Here, the plaintiff established, prima facie, its entitlement to a judgment declaring that the brokerage commission due was five percent of the rent for the first five years of the lease agreement by submitting evidence that the defendant did not reject the counteroffer, but instead proceeded to have its client enter into the lease agreement. "While mere silence, when not misleading, cannot be construed as acceptance, a counteroffer may be accepted by conduct" (Daimon v Fridman, 5 AD3d 426, 427 [2004] [citation omitted]; see McIntosh v Niederhoffer, Cross & Zeckhauser, 106 AD2d 774, 775 [1984]; John William Costello Assoc. v Standard Metals Corp., 99 AD2d 227, 231 [1984]; cf. Matter of Albrecht Chem. Co. [Anderson Trading Corp.], 298 NY 437, 440 [1949]).

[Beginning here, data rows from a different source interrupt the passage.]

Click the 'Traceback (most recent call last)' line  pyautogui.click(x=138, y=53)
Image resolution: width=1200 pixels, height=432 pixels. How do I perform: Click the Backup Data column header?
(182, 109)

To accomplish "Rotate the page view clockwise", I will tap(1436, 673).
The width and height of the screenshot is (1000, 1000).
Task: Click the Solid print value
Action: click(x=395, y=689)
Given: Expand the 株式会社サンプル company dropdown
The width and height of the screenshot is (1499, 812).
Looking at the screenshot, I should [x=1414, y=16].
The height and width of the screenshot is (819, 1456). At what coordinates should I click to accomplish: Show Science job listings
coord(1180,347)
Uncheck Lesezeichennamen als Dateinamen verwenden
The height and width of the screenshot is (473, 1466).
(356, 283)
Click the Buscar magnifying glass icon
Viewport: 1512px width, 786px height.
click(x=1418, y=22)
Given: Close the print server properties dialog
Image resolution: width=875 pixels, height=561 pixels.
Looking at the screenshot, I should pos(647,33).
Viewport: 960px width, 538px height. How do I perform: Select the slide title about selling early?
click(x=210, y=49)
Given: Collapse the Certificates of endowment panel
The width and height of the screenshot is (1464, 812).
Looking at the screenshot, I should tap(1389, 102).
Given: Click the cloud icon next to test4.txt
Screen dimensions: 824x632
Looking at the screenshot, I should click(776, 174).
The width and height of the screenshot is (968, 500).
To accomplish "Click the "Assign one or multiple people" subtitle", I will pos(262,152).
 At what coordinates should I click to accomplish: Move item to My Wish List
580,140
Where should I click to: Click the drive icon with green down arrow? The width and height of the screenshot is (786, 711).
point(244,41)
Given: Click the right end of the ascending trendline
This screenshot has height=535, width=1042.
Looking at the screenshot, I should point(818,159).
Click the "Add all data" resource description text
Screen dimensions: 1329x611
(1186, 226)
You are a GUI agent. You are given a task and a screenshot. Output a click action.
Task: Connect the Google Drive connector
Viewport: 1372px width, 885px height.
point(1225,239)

The defendant's conduct of moving forward with the lease agreement upon receiving the plaintiff's counteroffer established that the objective manifestation of the parties' intent was an agreement to the brokerage rate set forth in the counteroffer (see Brown Bros. Elec. Contrs. v Beam Constr. Corp., 41 NY2d at 399; Civilized People, Inc. v Milk St. Café, Inc., 129 AD3d at 762; Minelli Constr. Co., Inc. v Volmar Constr., Inc., 82 AD3d at 721). In opposition, the defendant failed to raise a triable issue of fact.
The defendant's remaining contentions are without merit. Rivera, J.P., Cohen, Hinds-Radix and Brathwaite Nelson, JJ., concur.